> Your task
Every record has to be written out exactly, with no line missing.

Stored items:
####################

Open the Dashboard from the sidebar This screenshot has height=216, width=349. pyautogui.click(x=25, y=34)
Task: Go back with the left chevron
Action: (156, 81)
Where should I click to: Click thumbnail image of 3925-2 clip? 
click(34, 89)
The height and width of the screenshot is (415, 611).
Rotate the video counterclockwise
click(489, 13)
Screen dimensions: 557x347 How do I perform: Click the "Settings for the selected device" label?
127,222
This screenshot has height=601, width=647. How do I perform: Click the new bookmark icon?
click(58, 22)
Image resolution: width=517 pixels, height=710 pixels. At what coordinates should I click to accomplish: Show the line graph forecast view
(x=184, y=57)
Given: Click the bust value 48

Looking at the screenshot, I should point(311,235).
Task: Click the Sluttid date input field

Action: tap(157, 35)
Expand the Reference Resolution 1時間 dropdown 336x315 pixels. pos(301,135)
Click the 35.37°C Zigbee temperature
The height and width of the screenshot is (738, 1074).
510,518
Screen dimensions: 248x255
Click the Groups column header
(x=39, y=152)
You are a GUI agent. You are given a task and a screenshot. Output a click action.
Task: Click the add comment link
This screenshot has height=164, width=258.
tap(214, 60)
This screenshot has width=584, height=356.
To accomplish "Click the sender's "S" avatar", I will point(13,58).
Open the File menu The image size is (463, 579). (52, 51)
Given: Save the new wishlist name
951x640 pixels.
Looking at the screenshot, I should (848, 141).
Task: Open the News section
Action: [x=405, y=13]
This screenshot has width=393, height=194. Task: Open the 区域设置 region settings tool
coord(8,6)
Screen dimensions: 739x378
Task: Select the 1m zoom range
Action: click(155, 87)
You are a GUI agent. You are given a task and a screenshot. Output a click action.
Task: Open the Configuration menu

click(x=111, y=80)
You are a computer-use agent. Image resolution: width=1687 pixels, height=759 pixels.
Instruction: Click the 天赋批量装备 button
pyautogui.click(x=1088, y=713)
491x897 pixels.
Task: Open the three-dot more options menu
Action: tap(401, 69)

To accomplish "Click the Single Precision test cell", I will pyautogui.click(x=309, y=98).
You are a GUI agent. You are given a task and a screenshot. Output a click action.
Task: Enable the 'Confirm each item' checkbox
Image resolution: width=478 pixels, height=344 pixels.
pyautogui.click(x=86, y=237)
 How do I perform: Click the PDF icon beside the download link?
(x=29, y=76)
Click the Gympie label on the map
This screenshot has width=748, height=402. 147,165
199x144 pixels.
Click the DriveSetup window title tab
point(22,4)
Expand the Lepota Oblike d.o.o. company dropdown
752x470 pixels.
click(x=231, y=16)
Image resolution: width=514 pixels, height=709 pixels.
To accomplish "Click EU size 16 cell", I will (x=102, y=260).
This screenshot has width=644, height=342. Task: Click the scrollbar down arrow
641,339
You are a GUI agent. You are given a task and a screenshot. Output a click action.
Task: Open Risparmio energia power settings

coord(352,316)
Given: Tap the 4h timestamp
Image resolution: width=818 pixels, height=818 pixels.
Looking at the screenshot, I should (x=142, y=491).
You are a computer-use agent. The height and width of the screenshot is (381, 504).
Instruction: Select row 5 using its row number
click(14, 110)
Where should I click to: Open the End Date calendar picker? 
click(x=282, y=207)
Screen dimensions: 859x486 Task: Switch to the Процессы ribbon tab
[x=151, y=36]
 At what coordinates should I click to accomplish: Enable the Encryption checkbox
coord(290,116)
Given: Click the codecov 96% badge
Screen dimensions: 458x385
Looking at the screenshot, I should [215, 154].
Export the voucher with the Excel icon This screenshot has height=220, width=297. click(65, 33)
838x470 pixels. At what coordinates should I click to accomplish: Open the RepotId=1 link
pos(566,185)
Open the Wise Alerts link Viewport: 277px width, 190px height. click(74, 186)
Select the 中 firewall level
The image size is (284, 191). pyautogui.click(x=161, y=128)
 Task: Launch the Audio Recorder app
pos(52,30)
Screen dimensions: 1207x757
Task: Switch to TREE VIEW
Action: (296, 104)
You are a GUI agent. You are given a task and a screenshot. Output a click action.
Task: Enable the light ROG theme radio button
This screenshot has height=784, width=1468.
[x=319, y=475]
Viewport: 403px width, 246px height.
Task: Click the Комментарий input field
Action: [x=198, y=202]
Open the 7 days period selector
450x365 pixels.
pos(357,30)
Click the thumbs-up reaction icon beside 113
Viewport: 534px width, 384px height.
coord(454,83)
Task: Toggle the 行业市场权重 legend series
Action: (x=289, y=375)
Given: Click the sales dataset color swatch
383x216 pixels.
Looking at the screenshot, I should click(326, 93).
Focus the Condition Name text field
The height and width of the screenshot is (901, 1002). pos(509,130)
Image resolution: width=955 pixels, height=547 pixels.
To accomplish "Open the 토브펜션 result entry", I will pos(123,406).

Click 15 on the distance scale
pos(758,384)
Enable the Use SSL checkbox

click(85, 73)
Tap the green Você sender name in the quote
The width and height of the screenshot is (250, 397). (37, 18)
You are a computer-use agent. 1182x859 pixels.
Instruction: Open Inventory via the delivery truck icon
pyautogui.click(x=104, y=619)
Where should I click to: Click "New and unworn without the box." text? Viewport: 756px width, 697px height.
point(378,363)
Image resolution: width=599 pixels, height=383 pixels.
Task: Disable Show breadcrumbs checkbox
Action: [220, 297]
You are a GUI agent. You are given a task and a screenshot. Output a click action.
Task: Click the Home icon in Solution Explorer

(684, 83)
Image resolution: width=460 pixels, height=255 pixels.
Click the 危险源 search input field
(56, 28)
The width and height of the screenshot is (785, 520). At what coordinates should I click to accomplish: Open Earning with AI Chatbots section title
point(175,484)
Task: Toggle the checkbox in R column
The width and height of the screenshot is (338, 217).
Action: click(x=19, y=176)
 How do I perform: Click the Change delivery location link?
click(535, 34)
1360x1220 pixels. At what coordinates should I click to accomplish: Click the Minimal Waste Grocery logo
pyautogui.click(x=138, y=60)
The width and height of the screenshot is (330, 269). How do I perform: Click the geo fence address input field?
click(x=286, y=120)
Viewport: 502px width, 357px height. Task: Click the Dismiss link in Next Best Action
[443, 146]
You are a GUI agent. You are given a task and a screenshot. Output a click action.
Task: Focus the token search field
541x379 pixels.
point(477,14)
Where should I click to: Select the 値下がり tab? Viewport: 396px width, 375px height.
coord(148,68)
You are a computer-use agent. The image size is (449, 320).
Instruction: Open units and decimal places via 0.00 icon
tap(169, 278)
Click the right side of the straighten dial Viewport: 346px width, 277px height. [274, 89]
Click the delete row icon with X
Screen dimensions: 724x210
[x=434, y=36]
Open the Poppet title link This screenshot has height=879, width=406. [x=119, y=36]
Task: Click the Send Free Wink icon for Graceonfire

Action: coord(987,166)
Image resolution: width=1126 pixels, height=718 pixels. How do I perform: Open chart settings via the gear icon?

####################

> Reply to the task
Open the Dashboard from the sidebar This screenshot has height=216, width=349. pyautogui.click(x=25, y=34)
Task: Go back with the left chevron
Action: (156, 81)
Where should I click to: Click thumbnail image of 3925-2 clip? 
click(34, 89)
The height and width of the screenshot is (415, 611).
Rotate the video counterclockwise
click(489, 13)
Screen dimensions: 557x347 How do I perform: Click the "Settings for the selected device" label?
127,222
This screenshot has height=601, width=647. How do I perform: Click the new bookmark icon?
click(58, 22)
Image resolution: width=517 pixels, height=710 pixels. At what coordinates should I click to accomplish: Show the line graph forecast view
(x=184, y=57)
Given: Click the bust value 48

Looking at the screenshot, I should point(311,235).
Task: Click the Sluttid date input field

Action: tap(157, 35)
Expand the Reference Resolution 1時間 dropdown 336x315 pixels. pos(301,135)
Click the 35.37°C Zigbee temperature
The height and width of the screenshot is (738, 1074).
510,518
Screen dimensions: 248x255
Click the Groups column header
(x=39, y=152)
You are a GUI agent. You are given a task and a screenshot. Output a click action.
Task: Click the add comment link
This screenshot has height=164, width=258.
tap(214, 60)
This screenshot has width=584, height=356.
To accomplish "Click the sender's "S" avatar", I will point(13,58).
Open the File menu The image size is (463, 579). (52, 51)
Given: Save the new wishlist name
951x640 pixels.
Looking at the screenshot, I should (848, 141).
Task: Open the News section
Action: [x=405, y=13]
This screenshot has width=393, height=194. Task: Open the 区域设置 region settings tool
coord(8,6)
Screen dimensions: 739x378
Task: Select the 1m zoom range
Action: click(155, 87)
You are a GUI agent. You are given a task and a screenshot. Output a click action.
Task: Open the Configuration menu

click(x=111, y=80)
You are a computer-use agent. Image resolution: width=1687 pixels, height=759 pixels.
Instruction: Click the 天赋批量装备 button
pyautogui.click(x=1088, y=713)
491x897 pixels.
Task: Open the three-dot more options menu
Action: tap(401, 69)

To accomplish "Click the Single Precision test cell", I will pyautogui.click(x=309, y=98).
You are a GUI agent. You are given a task and a screenshot. Output a click action.
Task: Enable the 'Confirm each item' checkbox
Image resolution: width=478 pixels, height=344 pixels.
pyautogui.click(x=86, y=237)
 How do I perform: Click the PDF icon beside the download link?
(x=29, y=76)
Click the Gympie label on the map
This screenshot has width=748, height=402. 147,165
199x144 pixels.
Click the DriveSetup window title tab
point(22,4)
Expand the Lepota Oblike d.o.o. company dropdown
752x470 pixels.
click(x=231, y=16)
Image resolution: width=514 pixels, height=709 pixels.
To accomplish "Click EU size 16 cell", I will (x=102, y=260).
This screenshot has width=644, height=342. Task: Click the scrollbar down arrow
641,339
You are a GUI agent. You are given a task and a screenshot. Output a click action.
Task: Open Risparmio energia power settings

coord(352,316)
Given: Tap the 4h timestamp
Image resolution: width=818 pixels, height=818 pixels.
Looking at the screenshot, I should (x=142, y=491).
You are a computer-use agent. The height and width of the screenshot is (381, 504).
Instruction: Select row 5 using its row number
click(14, 110)
Where should I click to: Open the End Date calendar picker? 
click(x=282, y=207)
Screen dimensions: 859x486 Task: Switch to the Процессы ribbon tab
[x=151, y=36]
 At what coordinates should I click to accomplish: Enable the Encryption checkbox
coord(290,116)
Given: Click the codecov 96% badge
Screen dimensions: 458x385
Looking at the screenshot, I should [215, 154].
Export the voucher with the Excel icon This screenshot has height=220, width=297. click(65, 33)
838x470 pixels. At what coordinates should I click to accomplish: Open the RepotId=1 link
pos(566,185)
Open the Wise Alerts link Viewport: 277px width, 190px height. click(74, 186)
Select the 中 firewall level
The image size is (284, 191). pyautogui.click(x=161, y=128)
 Task: Launch the Audio Recorder app
pos(52,30)
Screen dimensions: 1207x757
Task: Switch to TREE VIEW
Action: (296, 104)
You are a GUI agent. You are given a task and a screenshot. Output a click action.
Task: Enable the light ROG theme radio button
This screenshot has height=784, width=1468.
[x=319, y=475]
Viewport: 403px width, 246px height.
Task: Click the Комментарий input field
Action: [x=198, y=202]
Open the 7 days period selector
450x365 pixels.
pos(357,30)
Click the thumbs-up reaction icon beside 113
Viewport: 534px width, 384px height.
coord(454,83)
Task: Toggle the 行业市场权重 legend series
Action: (x=289, y=375)
Given: Click the sales dataset color swatch
383x216 pixels.
Looking at the screenshot, I should click(326, 93).
Focus the Condition Name text field
The height and width of the screenshot is (901, 1002). pos(509,130)
Image resolution: width=955 pixels, height=547 pixels.
To accomplish "Open the 토브펜션 result entry", I will pos(123,406).

Click 15 on the distance scale
pos(758,384)
Enable the Use SSL checkbox

click(85, 73)
Tap the green Você sender name in the quote
The width and height of the screenshot is (250, 397). (37, 18)
You are a computer-use agent. 1182x859 pixels.
Instruction: Open Inventory via the delivery truck icon
pyautogui.click(x=104, y=619)
Where should I click to: Click "New and unworn without the box." text? Viewport: 756px width, 697px height.
point(378,363)
Image resolution: width=599 pixels, height=383 pixels.
Task: Disable Show breadcrumbs checkbox
Action: [220, 297]
You are a GUI agent. You are given a task and a screenshot. Output a click action.
Task: Click the Home icon in Solution Explorer

(684, 83)
Image resolution: width=460 pixels, height=255 pixels.
Click the 危险源 search input field
(56, 28)
The width and height of the screenshot is (785, 520). At what coordinates should I click to accomplish: Open Earning with AI Chatbots section title
point(175,484)
Task: Toggle the checkbox in R column
The width and height of the screenshot is (338, 217).
Action: click(x=19, y=176)
 How do I perform: Click the Change delivery location link?
click(535, 34)
1360x1220 pixels. At what coordinates should I click to accomplish: Click the Minimal Waste Grocery logo
pyautogui.click(x=138, y=60)
The width and height of the screenshot is (330, 269). How do I perform: Click the geo fence address input field?
click(x=286, y=120)
Viewport: 502px width, 357px height. Task: Click the Dismiss link in Next Best Action
[443, 146]
You are a GUI agent. You are given a task and a screenshot. Output a click action.
Task: Focus the token search field
541x379 pixels.
point(477,14)
Where should I click to: Select the 値下がり tab? Viewport: 396px width, 375px height.
coord(148,68)
You are a computer-use agent. The image size is (449, 320).
Instruction: Open units and decimal places via 0.00 icon
tap(169, 278)
Click the right side of the straighten dial Viewport: 346px width, 277px height. [274, 89]
Click the delete row icon with X
Screen dimensions: 724x210
[x=434, y=36]
Open the Poppet title link This screenshot has height=879, width=406. [x=119, y=36]
Task: Click the Send Free Wink icon for Graceonfire

Action: coord(987,166)
Image resolution: width=1126 pixels, height=718 pixels. How do I perform: Open chart settings via the gear icon?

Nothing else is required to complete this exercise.